All I can do is show up at the office, read the financial papers, talk to clients and prospective clients, and behave honestly and ethically. This is my hishtadlus, the sum total of how I “earn” a living. The actual dollar amount that flows from these behaviors into my paycheck is entirely at God’s discretion. Thus the greatest advantage of my occupation is that I am privileged to see the Hand of God supporting me every day.
As we begin to crawl out from last year’s economic meltdown, even those who earned the proverbial “steady” paycheck have lost their jobs, had their salaries reduced, or otherwise borne witness to the reality that we are all dependent solely on God for our daily bread.
Last year, after the market began its drastic decline, I had a significant setback with my biggest client, who liquidated his entire portfolio on the first day of chol hamo’eid Sukkos. I went into Simchas Torah without much joy, and tried very hard to change my mood, fully aware that whatever God had planned for me, I needed to embrace it. But the intellectual recognition of something does not induce an abrupt emotional response.
During Yom Tov, the rav of my shul spoke of the verse in Devarim, with which we begin the hakafos—“Atah hareisa ladaa’s ki Hashem hu haElokim; ein od milvado—You were shown in order to understand that Hashem is the Lord; there is nothing but Him.” The rav encouraged us to focus on those three words as we sang them, “Ein od milvado,” and to imbibe its meaning—our need to rely on God exclusively.
The first question that one is asked in the afterlife is, “Nasasa venasata be’emunah?—Did you conduct your business faithfully.” The simple translation means, Were you honest in business?
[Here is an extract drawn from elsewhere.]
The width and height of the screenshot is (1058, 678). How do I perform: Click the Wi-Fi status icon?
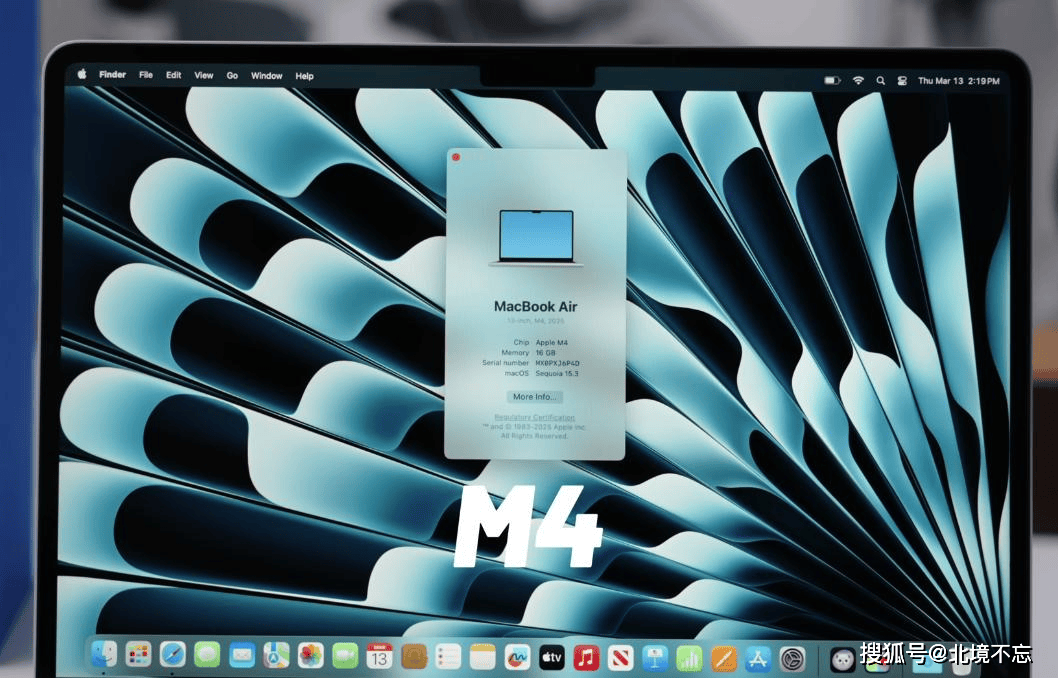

But I believe that emunah here is more accurately understood as faith in God. In other words, did you conduct your business dealings with the faith that God was overseeing your success? If so, you would have no reason to cut corners. You would not be anxious as to when your next client would arrive. You would not be overly worried by financial setbacks.
This year, may we all embrace the message of malchius, bowing before the crown of our Creator, recognizing that “ein od milvado.”